ブロンド イタリアン ドリーム 2
『ねぇローザさん。さっきの話、ユキ様は本気で言ったと思う?』
カルロッタが話題を変えた。
それはユキが眠りに着く前、ドレスを着た彼女に化粧の得意な女達が白粉を塗り頬や唇に色を差している時、ふとローザが口にした言葉がきっかけで起こった出来事だ。
《あたし、ここを出たら自分の店を持ちたいと思ってるんだ》
周りにいた女達にきょとんとした顔を向けられて、ローザは唇を尖らせた。
《なんだいその顔は。あたしがいたのはここと変わらないくらいたちの悪い娼館だったからね。もう戻りたくないんだよ》
《だから自分の店?安直ねぇ》
田舎街で捕まったという娘に呆れたように笑われて、ローザは言い返そうとしたが、それより先にその娘に笑顔を向けられた。

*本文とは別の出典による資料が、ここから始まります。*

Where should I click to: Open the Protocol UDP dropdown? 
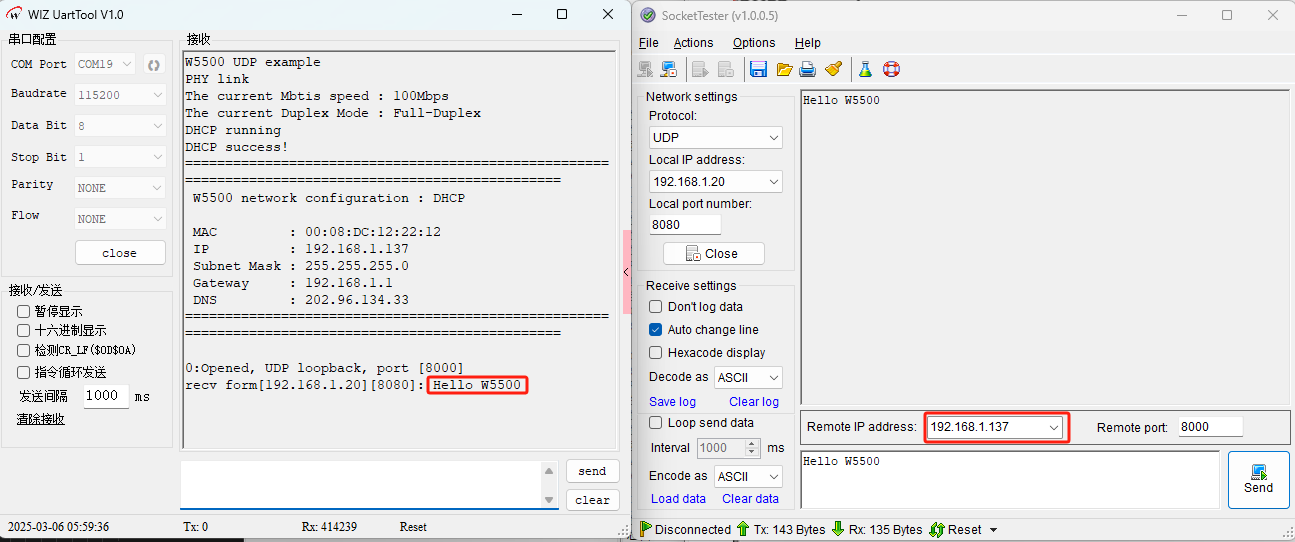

《だったらあたしも雇ってよ。捕まった時にたった一人の家族だった兄貴が殺されて…帰る家がないんだ》
一瞬悲しそうに揺れた瞳に、ローザは言葉を失う。
すると、周りにいた女達が口ぐちに声を上げる。
《私も、捕まった時に村を焼かれたの。ローザの店なら娼館だってかまわない!私も一緒に行かせて!》
《あたしも乗っからせておくれ。こんだけ生活を共にしてきたんだ、帰るところのないメンバーで、ひとつの城を持つってのも楽しそうじゃないか》
《私達も、加わらせていただけませんか?》
控え目なカルロッタの声に、ローザは驚いて詰め寄ったが、ローザが言葉を発する前に、少女は真剣な目を向けた。

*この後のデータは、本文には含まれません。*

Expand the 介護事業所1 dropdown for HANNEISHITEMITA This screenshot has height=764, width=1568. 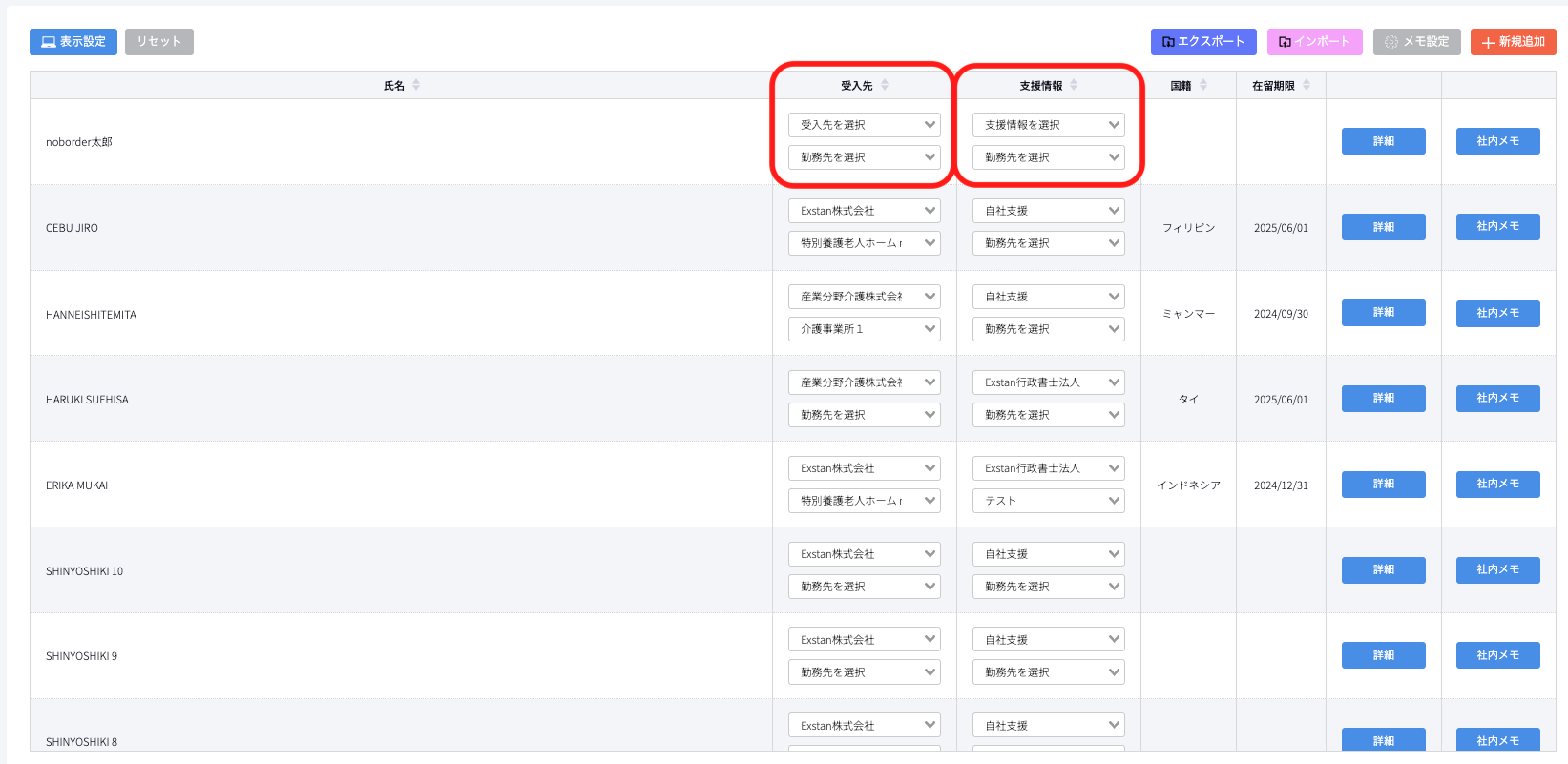864,329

《私達姉妹は働いたこともないし、財産もありませんが…一生懸命覚えますから、だから、どうか…》
母が殺され、父もたぶん生きてはない。
カルロッタは、そう言っていたではないか。
妹と二人、生きていかなければならない少女の、必死の願いだ。
床に胡坐をかいて座っていたローザは、頭をがしがしと掻いて波打った金髪を乱すと、自分の膝をぽんと打った。

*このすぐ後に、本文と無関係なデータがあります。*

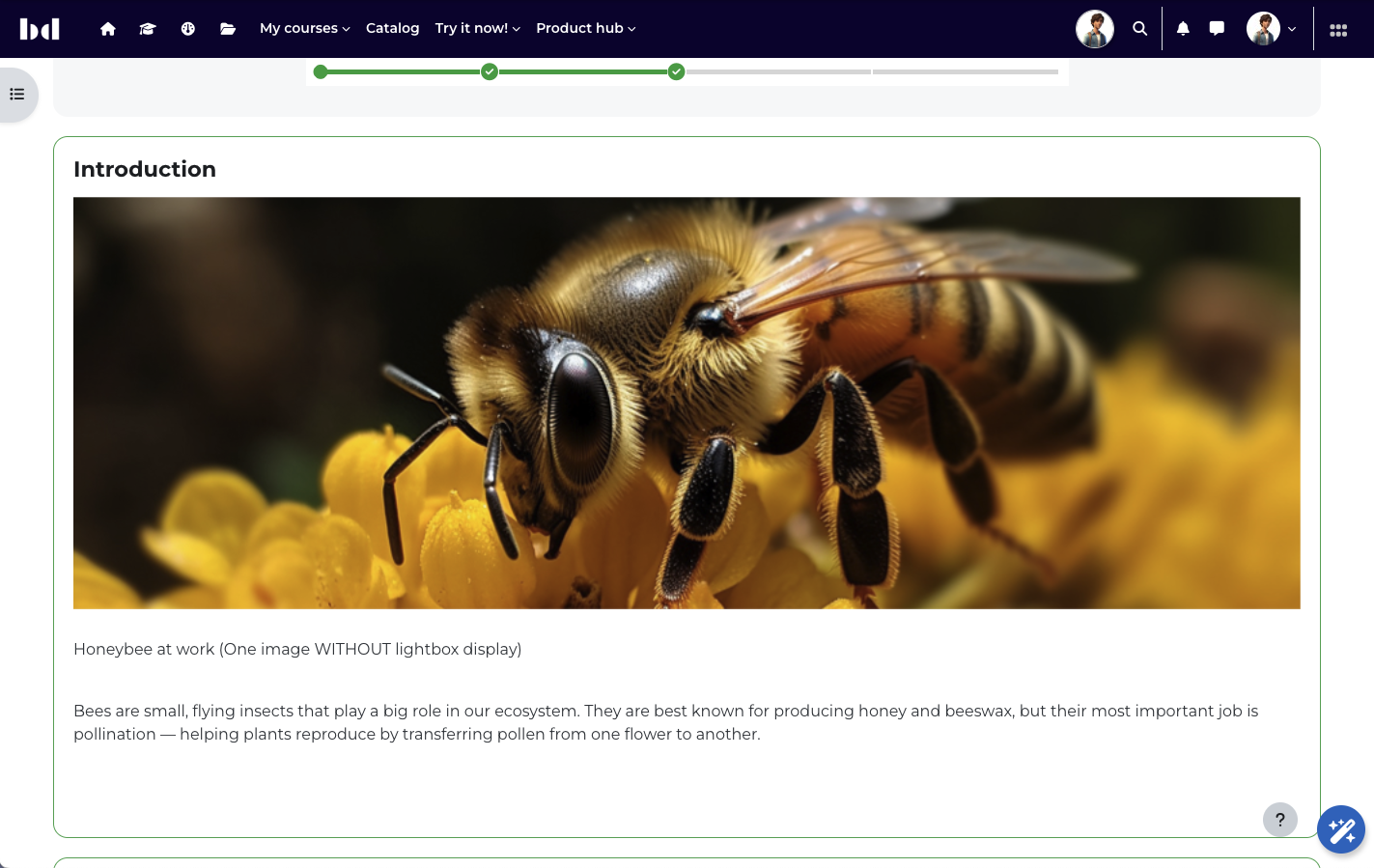Click the bd site logo
1374x868 pixels.
tap(40, 29)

《どいつもこいつも水臭いこと言ってんじゃあないよ!店をやるには労働力がいるんだ。行くとこない奴は問答無用で連れてくよ!だけど、店を開くまでが大変なんだから…》
《ねぇローザ》
《なんだい!人が話してんのに!》
後ろから掛かった声に遮られたローザは、苛立ったように振り返ると、化粧が終わったらしいユキが、余った布きれに紅を使って何か書いている。
伏せた睫毛は黒々と長く、娼婦の自分からすれば薄化粧だが、ユキの美しさを最大限に引き出しているように見えた。
やはり、ドレスだけがユキのイメージに合わない。
《お店を持つための資金って、これで足りるかな?》
無造作に差し出された布きれを受け取って、ローザは濃いピンク色で書かれた数字に目を落とす。
《なっ!!》
ローザとカルロッタと、一緒になって布きれを覗き込んだ女達が目を剥く。
布きれには法外な金額が記されていた。
借りるどころか、店と土地まで即金で買っても余裕がある金額だ。
カルロッタが震える手で布きれに触れる。
《ユキ様…この大金は…?》
カルロッタから見ても大金だと思うのか、とぼんやり考えていると、ユキは軽く苦笑した。
《私が今まで屋敷の雑用としてもらった給金が少し入ってるけど、ほとんどはキャバッローネセコーンド様からいただいたお見舞い金なの》
そう言われて納得したらしいカルロッタから、ユキの右手に怪我を負わせた人間がいて、そのファミリーのボスが見舞金として大金を贈ったのだろうと説明された。